ESTRATTO DEL DOCUMENTO:
▼▼▼
Ciacarare modenese: un lupo mannaro in libertà, l’inascarito

Inascarìto (in dialetto inascarì): allupato, infoiato. Colui che prova grande desiderio di accoppiarsi con risvolti dolorosi. Scaturisce dal latino eschara, ovvero piaga: quella in cui l’inascarìto si trasforma per l’oggetto del desiderio, quella nei confronti degli amici costretti a sopportarlo, per finire con quella purulenta che si forma nelle mutande per la granitica tensione. Effetti collaterali: sguardo fisso sulla preda, respirazione appesantita da dispnoico sull’Everest, alveare nel cervello, abbondanza di forlana (saliva rappresa agli angoli della bocca che prende il nome dall’indimenticato Arnaldo interrogato da Di Pietro in tribunale all’epoca di Mani Pulite), continuo ricorrere con la mano a sistemare la paccottiglia intemperante.

Alcuni previdenti di facile inascarimento producono un pertugio funzionale scucendo la tasca della braga per meglio brandire lo scettro pulsante e tirargli il collo nel tentativo di sopire gli ardori ed evitare il carcere. Altri, per calmierare i bassi istinti carnacei, guardano le foto dei figli sul cell. o ricorrono all’ingestione di alcolici, sostanze vigliacche in quanto amplificatrici dell’inascarimento psicologico ma a cui consegue un verticale barzottismo detto ‘a straccio’, in cui lo scettro di cui sopra raggiunge la stessa consistenza della cotica di zampone.

L’inascarìto subisce un licantropesco effetto di rincretinimento dovuto alla naturale spinta biologica alla procreazione, soprattutto in presenza di sfacciata pippona seminuda con tacco-12, coscia marmorea polpaccio guizzante e slancio equino. L’inascarìto cade quindi in un cul-de-sac programmatico dato che l’esemplare per cui schiuma dalla bocca e si piaga nelle mutande è chiaramente in cerca di uno human-bancomat, preferibilmente anziano e che defunga in fretta, che garantisca un futuro sereno a lei e alla prole, da sopportare con sufficienza classy con l’ausilio degli addominali ‘a guscio di testuggine’ del preparatore atletico della palestra o dell’anaconda inguinale del maestro di Zumba.
▲▲▲
DATI PRESENTATI:
▼▼▼
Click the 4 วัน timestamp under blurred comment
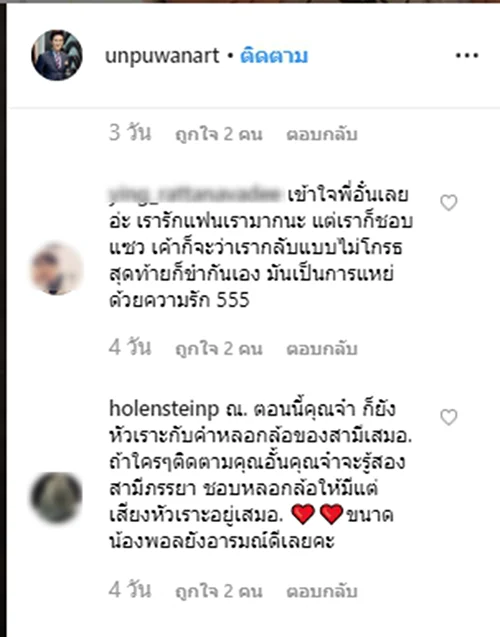 (130, 348)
▲▲▲
OBIETTIVO DELLA CONSEGNA:
Riporti fedelmente il passo dell'estratto che va dalle parole "L’inascarìto subisce un" fino alle parole "maestro di Zumba." incluse. Il materiale sopra riportato non ha alcuna rilevanza ai fini di questa attività.

SPAZIO PER LA RISPOSTA:
L’inascarìto subisce un licantropesco effetto di rincretinimento dovuto alla naturale spinta biologica alla procreazione, soprattutto in presenza di sfacciata pippona seminuda con tacco-12, coscia marmorea polpaccio guizzante e slancio equino. L’inascarìto cade quindi in un cul-de-sac programmatico dato che l’esemplare per cui schiuma dalla bocca e si piaga nelle mutande è chiaramente in cerca di uno human-bancomat, preferibilmente anziano e che defunga in fretta, che garantisca un futuro sereno a lei e alla prole, da sopportare con sufficienza classy con l’ausilio degli addominali ‘a guscio di testuggine’ del preparatore atletico della palestra o dell’anaconda inguinale del maestro di Zumba.